В окно задувало, светлые кончики волос приподымались, словно перья у птицы.
– Скоро ты сможешь поселиться на любой высоте, с видом на океан!
– Главное, что смогу сесть за руль послушной сильной машины, до безумия люблю скорость.
– С тех пор, как увидела Ван-ю-ли?
Элегически улыбнулась. – Пожалуй… но толку-то мечтать попусту. Теперь выучилась водить, попрактикуюсь, если повезёт, в Италии, а в Америке помчусь…
Как славно жить по программе, вычёркивая выполненные пункты, – усмехнулся Соснин, провожая её взглядом с балкона.
Тёмно-зелёный, цвета чулок, газовый шарф порхал на ветру.
Наверное, повязала в лифте.
всё ещё у кафе «Снежинка»Снова отразился в стекле.
Однако между бумажными снежинками обитателей прошлого давно уже не было; просеивался голубовато-мёртвый дежурный свет ночника, стулья опрокинули кверху ножками на столы.
И только что толкавшихся прохожих будто бы сдул с тротуаров ветер. Тут, там по Невскому скользили, втянув головы в поднятые воротники, запоздалые одиночки.
К Соснину вернулась способность двигаться, поспешил за ними, к метро.
вернулся (не с пустыми руками)В темноте машинально просунул пальцы в щель домового почтового ящика, ого!
Вытащил, судя по плотности и глянцу, открытку, ещё какую-то шероховатую бумажку. Отперев дверь, включил свет.
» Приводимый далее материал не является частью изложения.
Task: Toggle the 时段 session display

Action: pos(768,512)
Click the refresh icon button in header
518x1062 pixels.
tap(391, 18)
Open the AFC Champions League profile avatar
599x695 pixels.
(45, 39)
Яркостью брызнуло стереоскопическое чудо – пышнейшая розово-красная ветка цветущей сакуры на фоне жемчужного конуса Фудзиямы!
Тусклая бумажка оказалась повесткой в прокуратуру. Соснину надлежало явиться к следователю по особо важным делам Стороженко Остапу Степановичу… подчёркнуты число, время.
Зазвонил телефон.
– Ил! Ты слышишь, Ил?! – кричал Семён Файервассер, – меня вызывают к какому-то Стороженко в прокуратуру… к семнадцати часам…
– И меня к нему вызывают. Но на два часа раньше.
Вспомнил, что вечером того же дня, который был указан в повестке, приглашён к Художнику – смотреть новую картину.